EDU120 - Exploring Teaching, Learning, and Human Development (3 cr.)
A study of cognitive, social, physical, and emotional development in school and community settings. Teacher candidates will investigate the cultural and family variables which affect teaching, learning, and human development. (Minimum of 10 hours of field experience). (Fall/Spring). Corequisite: EDU118. Prerequisite: major in B.S. Childhood Education or Combined B.S./M.S.Ed.
EDU130 - Ethics, Relationships, and Multicultural Competencies in Education (3 cr.)

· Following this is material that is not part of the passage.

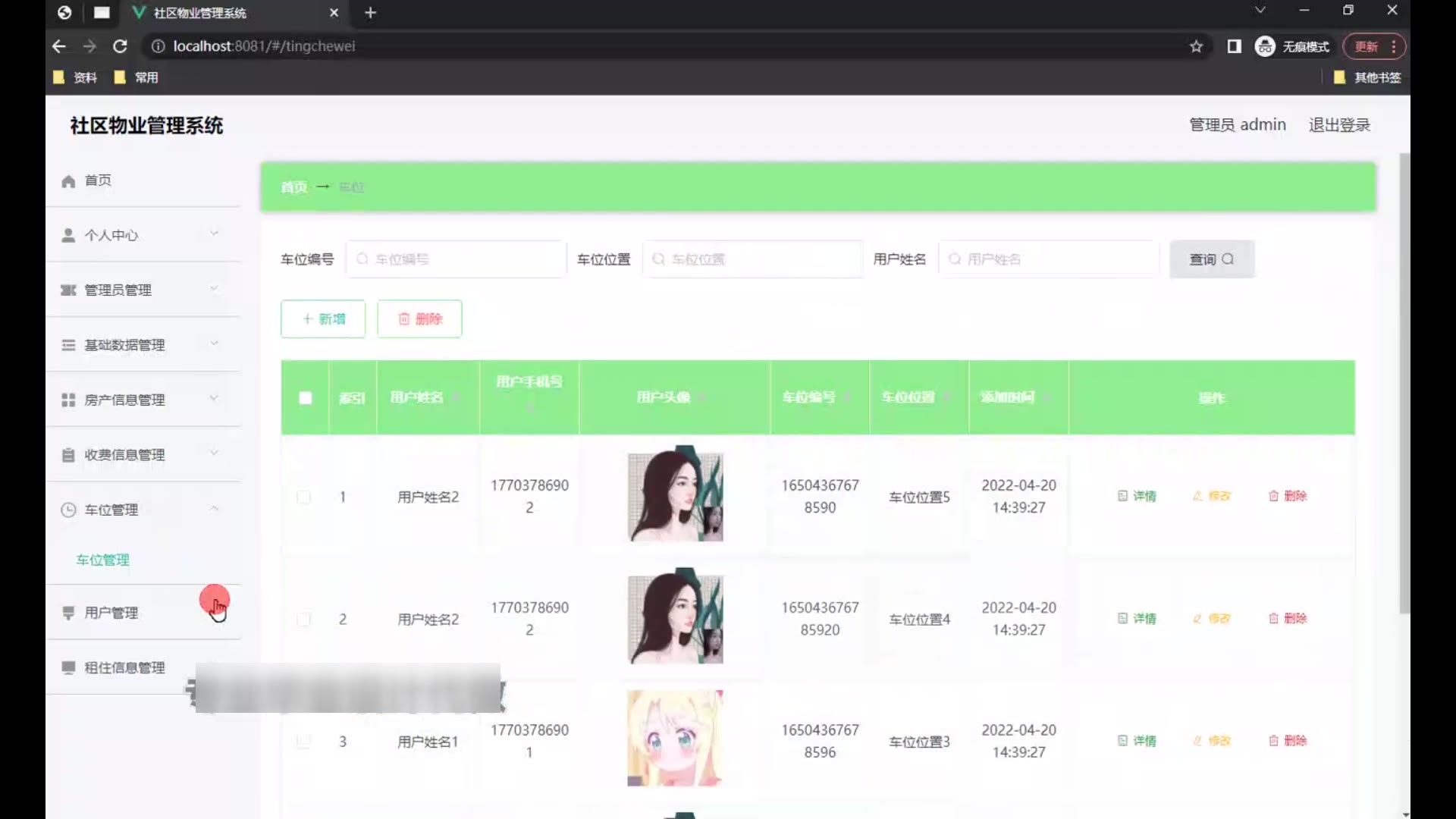
Task: Reload the page with the refresh icon
Action: [x=120, y=47]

Teacher candidates will investigate, think critically, and reflect on ethics, relationships, and multicultural competencies. They will explore the ethical and practical dimensions of teaching within the diverse contexts teachers and their students bring to the classroom community. Candidates will be expected to develop multicultural teaching competencies and engage in self-reflection to identify and monitor their strengths and areas in need of improvement by increasing their own awareness of biases, attitudes, and beliefs. (Minimum of 10 hours of field experience.) (Fall/Spring). Prerequisites: EDU118 and EDU120 or equivalent; B.S. Childhood Education or Combined B.S./M.S.Ed. major.
EDU199 - Independent Study (1 to 15 cr.)
Project individually arranged by student and faculty sponsor. Requires completion of the Independent Study form and approval by the Faculty Sponsor, Academic Advisor, Department Chair and Academic Dean.
EDU230 - Social Contexts in Learning (3 cr.)
Teacher candidates will analyze social contexts and their implications for learning. They will explore schools as societal institutions to identity aspects which perpetuate a system of dominance and oppression. In addition, teacher candidates will examine the classroom as a learning community for all students - including managing for student learning, language acquisition, literacy development, inclusion and use of technology. (Minimum of 10 hours of field experience). This course fulfills state-mandated requirements for the Dignity for All Students Act (DASA). (Fall/Spring). Prerequisites: EDU130 or equivalent; B.S. Childhood Education or Combined B.S/M.S.Ed major.
EDU240 - Introduction to Instructional Planning (3 cr.)
Introduction to curriculum design, lesson design, instructional planning, technology integration, differentiation, assessment, classroom management, development of positive learning environments. Minimum of 10 hours of field experience. (Fall/Spring). Prerequisites: EDU230 or equivalent; major in Childhood Education BS or Combined BS/MSEd.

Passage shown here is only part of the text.